# Input
====

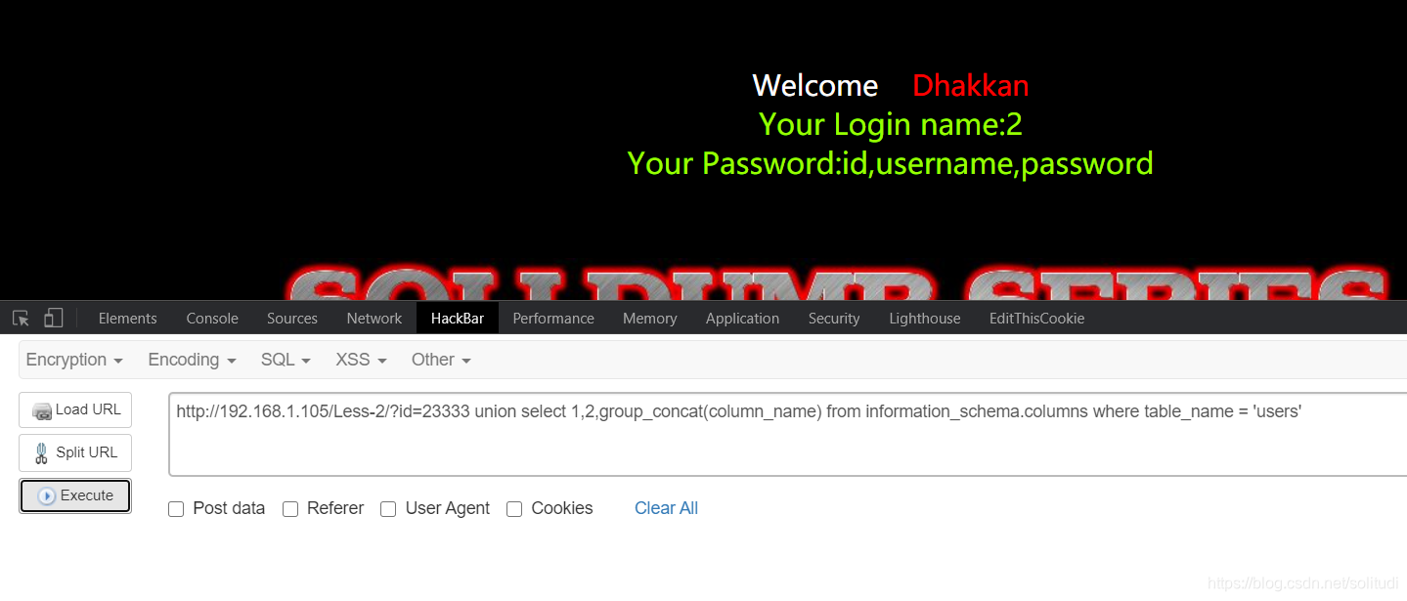Click the Clear All link
Viewport: 1407px width, 601px height.
coord(666,508)
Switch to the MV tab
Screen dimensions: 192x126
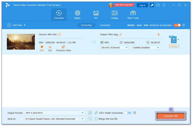(x=96, y=15)
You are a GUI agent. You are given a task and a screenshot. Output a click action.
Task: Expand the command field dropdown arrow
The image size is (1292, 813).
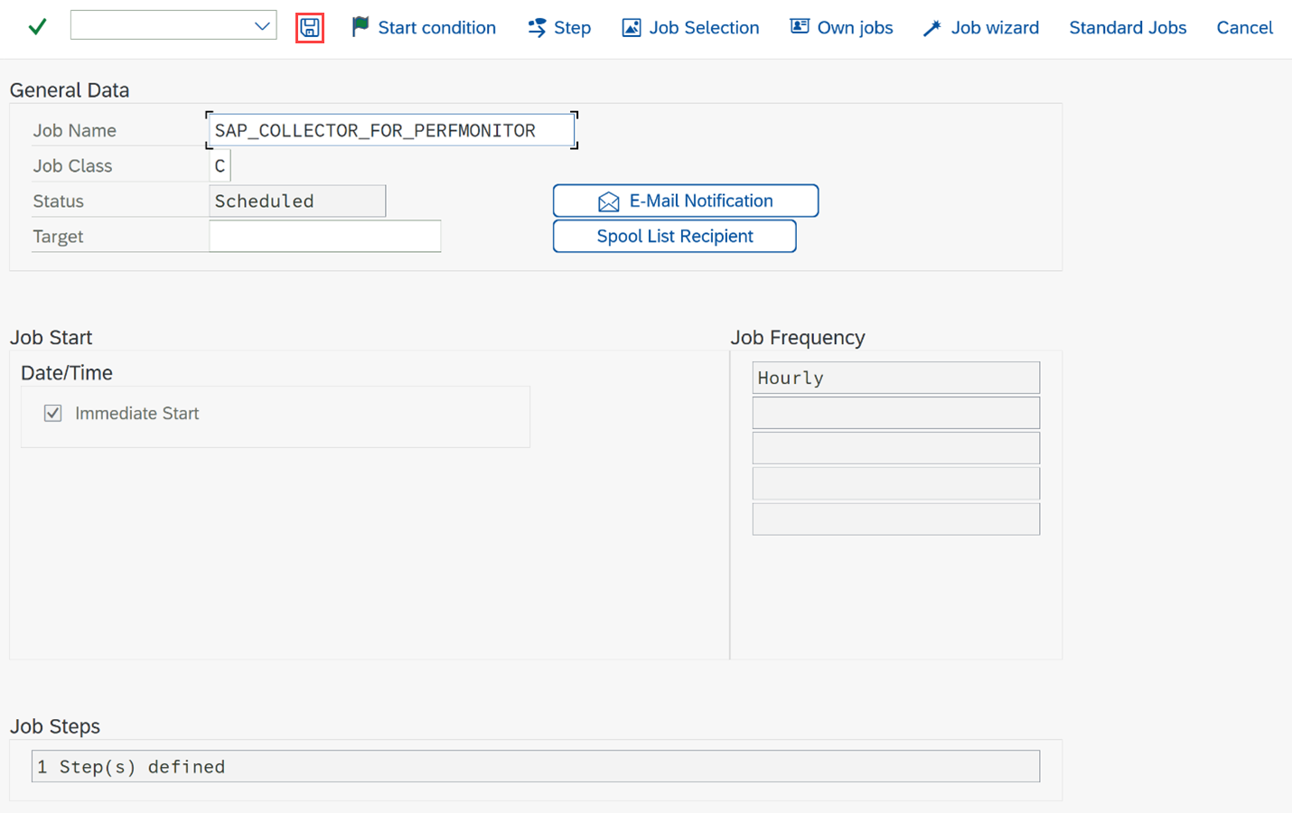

====

# Instruction
Arrange all the records above as a numbered list with one line of text per entry, skipping blank lines. Leave the pictures out.

# Final answer
1. Click the Clear All link
2. Viewport: 1407px width, 601px height.
3. coord(666,508)
4. Switch to the MV tab
5. Screen dimensions: 192x126
6. (x=96, y=15)
7. You are a GUI agent. You are given a task and a screenshot. Output a click action.
8. Task: Expand the command field dropdown arrow
9. The image size is (1292, 813).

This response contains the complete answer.